While rigid-bodied robots can be programmed to perform a single task efficiently, they do not afford the same body compliance needed to design bio-inspired robots with muscle-like actions. Soft materials also have move-and-hold operability–these materials can retain changes in shape without the constant application of external force, enhancing the overall energy efficiency of the robot.
The best metric for ART’s performance was the Cost of Transport (COT), which measures the effectiveness of robot locomotion in terms of energy efficiency. ART had a minimum COT of three and ten for aquatic and terrestrial locomotion, respectively–a number that equals or outperforms other famous unimodal quadrupeds like EPFL’s Cheetah Cub and the Titan V-III.
However, many improvements must be made before the robot is put to commercial use, especially when it comes to untethering. “One of the things we’re moving forward with is putting additional sensors on the robot to understand how it’s moving in the environment,” Baines said. “This way, it would know, for example, if it were in choppy water or still water, or if it were going down a hill and stumbling versus being stable and standing on flat ground.” The lab is also working to find better gaits for the robot.

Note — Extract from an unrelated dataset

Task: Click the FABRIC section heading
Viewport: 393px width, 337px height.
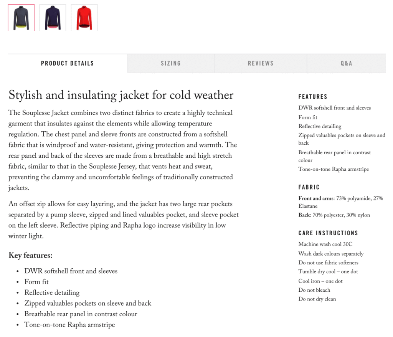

Even with such challenges, Baines foresees several important applications of such robots in the near future. Robots such as ART can be used to monitor ecosystems less invasively. “Such a platform is unique because it is bio-inspired. It would have less disturbance on the environment and the animals living in it,” Baines said. Instead of using turbulent propellers, the turtle robot swims using streamlined flippers. This design paradigm also foreshadows advances in disaster relief distribution, security, and the study of animal locomotion physics.